Hammering at the bedroom door sent relief coursing through me. My hand was a last resort. My power didn’t come with an off switch. Every time magic pulsed through my runes, it meant kill or be killed. Right now I was lit up, glowing, and I wasn’t sure I could diffuse the energy without feeding.
“Thierry,” Shaw called. “Are you all right in there?”
“I’m fine.” I jerked my head at the boggart. “Step away from the door so my partner can enter.”
“What is that smell? Dirt and oranges?” The spirit sniffed. “What is he?”
Species was up to Shaw to discl
ose or not. “A conclave marshal, just like me.”
Beady eyes darted to my hand then to the air vent overhead. “That is not an answer.”

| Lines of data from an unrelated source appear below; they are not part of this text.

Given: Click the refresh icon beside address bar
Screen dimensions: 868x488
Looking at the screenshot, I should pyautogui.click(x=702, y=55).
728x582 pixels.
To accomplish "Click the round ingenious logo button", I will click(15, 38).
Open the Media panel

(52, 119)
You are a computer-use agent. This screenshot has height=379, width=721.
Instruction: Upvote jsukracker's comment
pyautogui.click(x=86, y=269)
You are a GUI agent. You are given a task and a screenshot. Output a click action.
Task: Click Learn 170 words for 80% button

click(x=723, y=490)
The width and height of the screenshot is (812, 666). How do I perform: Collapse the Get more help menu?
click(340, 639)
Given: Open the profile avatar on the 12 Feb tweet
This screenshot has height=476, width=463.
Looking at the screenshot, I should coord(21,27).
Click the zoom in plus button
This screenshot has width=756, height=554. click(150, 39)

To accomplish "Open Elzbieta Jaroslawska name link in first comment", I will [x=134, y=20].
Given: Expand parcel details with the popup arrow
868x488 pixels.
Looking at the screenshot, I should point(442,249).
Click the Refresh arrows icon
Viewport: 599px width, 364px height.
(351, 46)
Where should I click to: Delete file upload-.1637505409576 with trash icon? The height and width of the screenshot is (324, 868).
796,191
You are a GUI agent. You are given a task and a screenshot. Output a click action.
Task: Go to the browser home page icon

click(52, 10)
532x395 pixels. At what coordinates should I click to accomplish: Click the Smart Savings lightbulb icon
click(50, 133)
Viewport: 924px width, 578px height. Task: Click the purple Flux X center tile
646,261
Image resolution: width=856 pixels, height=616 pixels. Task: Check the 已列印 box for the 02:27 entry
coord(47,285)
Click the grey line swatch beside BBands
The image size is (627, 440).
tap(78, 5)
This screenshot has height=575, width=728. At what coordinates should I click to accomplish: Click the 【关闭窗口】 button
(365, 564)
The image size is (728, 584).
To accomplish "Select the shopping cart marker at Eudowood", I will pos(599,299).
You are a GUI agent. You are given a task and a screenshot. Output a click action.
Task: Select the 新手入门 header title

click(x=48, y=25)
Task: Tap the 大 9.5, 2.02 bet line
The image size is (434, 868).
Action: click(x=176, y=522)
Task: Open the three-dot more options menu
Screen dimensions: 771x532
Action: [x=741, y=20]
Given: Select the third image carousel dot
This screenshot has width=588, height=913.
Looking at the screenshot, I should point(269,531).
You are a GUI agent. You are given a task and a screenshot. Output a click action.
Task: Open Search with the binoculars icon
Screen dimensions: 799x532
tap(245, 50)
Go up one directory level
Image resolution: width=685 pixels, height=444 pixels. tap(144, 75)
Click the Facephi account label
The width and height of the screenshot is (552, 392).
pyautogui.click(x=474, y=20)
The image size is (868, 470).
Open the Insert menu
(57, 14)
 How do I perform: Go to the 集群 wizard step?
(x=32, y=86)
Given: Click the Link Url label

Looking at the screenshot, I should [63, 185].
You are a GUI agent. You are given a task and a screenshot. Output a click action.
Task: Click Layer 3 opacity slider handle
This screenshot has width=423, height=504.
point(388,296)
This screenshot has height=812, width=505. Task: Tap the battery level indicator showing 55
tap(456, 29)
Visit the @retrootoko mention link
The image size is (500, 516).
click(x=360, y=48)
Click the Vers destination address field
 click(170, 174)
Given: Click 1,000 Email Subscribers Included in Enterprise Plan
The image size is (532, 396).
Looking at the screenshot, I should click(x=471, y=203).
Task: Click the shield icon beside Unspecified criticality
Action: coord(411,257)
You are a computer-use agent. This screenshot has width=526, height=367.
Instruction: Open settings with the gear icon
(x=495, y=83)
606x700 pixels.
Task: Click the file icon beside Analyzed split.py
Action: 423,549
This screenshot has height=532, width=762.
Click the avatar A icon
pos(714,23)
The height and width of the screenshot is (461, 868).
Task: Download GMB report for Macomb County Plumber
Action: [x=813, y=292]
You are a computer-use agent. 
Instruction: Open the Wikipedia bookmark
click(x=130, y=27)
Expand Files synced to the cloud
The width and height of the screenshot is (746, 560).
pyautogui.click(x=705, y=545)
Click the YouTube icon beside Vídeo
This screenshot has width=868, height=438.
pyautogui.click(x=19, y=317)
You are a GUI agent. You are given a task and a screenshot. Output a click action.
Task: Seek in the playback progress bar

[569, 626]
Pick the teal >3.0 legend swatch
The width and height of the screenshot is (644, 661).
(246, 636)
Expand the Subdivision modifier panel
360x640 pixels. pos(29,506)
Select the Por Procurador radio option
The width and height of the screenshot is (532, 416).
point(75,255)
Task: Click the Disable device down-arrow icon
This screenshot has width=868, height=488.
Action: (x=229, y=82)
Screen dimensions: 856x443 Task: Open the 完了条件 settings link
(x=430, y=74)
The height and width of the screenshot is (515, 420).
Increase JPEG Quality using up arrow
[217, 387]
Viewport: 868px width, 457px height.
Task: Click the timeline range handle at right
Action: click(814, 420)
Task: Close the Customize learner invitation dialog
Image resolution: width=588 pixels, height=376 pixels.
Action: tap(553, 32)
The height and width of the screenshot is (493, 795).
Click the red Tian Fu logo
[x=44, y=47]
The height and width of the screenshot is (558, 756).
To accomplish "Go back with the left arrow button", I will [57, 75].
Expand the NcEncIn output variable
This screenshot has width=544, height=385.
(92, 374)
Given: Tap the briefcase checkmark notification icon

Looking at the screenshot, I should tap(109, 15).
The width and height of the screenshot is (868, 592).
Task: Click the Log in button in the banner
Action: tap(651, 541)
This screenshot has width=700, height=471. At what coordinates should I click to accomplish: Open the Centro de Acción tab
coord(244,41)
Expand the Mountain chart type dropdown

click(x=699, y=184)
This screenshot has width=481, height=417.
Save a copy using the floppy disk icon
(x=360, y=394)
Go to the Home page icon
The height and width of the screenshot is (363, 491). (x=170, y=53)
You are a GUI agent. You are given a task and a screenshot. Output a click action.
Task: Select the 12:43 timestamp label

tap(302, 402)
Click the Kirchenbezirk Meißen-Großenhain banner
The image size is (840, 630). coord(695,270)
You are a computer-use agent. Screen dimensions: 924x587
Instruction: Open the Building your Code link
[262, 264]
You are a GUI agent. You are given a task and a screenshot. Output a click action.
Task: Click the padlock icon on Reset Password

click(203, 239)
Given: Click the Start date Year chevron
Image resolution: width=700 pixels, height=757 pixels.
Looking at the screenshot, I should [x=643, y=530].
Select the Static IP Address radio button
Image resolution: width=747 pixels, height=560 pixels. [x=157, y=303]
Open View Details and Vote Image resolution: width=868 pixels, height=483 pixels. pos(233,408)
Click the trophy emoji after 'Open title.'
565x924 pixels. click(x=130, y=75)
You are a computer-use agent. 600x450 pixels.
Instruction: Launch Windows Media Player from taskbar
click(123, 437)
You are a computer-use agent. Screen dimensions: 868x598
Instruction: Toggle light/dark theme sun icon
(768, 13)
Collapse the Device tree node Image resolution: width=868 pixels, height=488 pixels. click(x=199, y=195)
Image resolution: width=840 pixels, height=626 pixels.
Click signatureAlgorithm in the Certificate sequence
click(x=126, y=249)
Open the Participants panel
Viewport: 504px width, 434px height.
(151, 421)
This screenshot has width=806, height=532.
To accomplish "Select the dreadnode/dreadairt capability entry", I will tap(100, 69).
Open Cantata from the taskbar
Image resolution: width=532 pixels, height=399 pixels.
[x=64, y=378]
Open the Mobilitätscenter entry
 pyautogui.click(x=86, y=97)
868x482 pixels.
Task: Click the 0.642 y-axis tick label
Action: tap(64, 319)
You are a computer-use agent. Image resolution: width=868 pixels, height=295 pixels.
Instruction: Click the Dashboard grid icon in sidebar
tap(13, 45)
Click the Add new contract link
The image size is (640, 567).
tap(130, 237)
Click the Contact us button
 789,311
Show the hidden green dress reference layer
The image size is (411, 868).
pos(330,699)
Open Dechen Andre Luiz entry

I snorted. “And here you’ve been so forthcoming.”
The boggart straightened his shoulders. “I will speak to you only with my mistress present.”
Great, he had just pulled the boggart equivalent of asking for a lawyer. Before I could bluff him into a corner, he turned to vapor and drifted into the vent. At least the stink dissipated once the twerp went airborne.
“The door’s locked.” The wood muffled Shaw’s voice. “Do I need to open it or can you?”
“Give me a minute.” I shouldered aside the mattress and twisted the lock with my right hand. “I was just wrapping up an interview with the help.” When he glanced around the empty room, I said, “Mrs. Richardson enslaved a boggart.”
He brushed past me on his way inside the bedroom. “So the Richardsons are initiated after all.”
“Bethany is at least. With their separate living situation, I’m not sure how much the husband knows about what his wife is up to.” I circled him. “Also? We have a tiny problem.”
He frowned at my hand, at the shine encasing it. “Turn it off.”
“You know it’s not that easy.” I flexed my fingers. “It’s all charged up with nowhere to go.”
“No one said it was easy. Learning to use my lure was a pain in the ass, but I did it and you will too.” He stepped closer. “Slow your breathing. Shake off the residual energy. Release it into the air.”
I shut my eyes, focused on each inhale and exhale. Power fizzled in my palm.
“That’s it,” he soothed. “Relax. Let it go.”
His nearness, the soft rumble of his voice, distracted me.
“I can’t.” Magical residue clung to my skin, softly lighting my runes. “It won’t release.”
“Do you want me to help?” His voice lowered.
I was afraid to open my eyes as I breathed, “Yes.”
His coarse, thick fingers threaded with those on my left hand. My eyes popped open on a gasp when Shaw’s lips brushed mine. His taste was warmth and comfort, and it lulled me deeper into his embrace. I was floating when the first tugs registered. My palm stung, the skin burning. From the corner of my eye, I watched as my runes flared brighter before another long draw through my hand extinguished the light. I broke away from Shaw.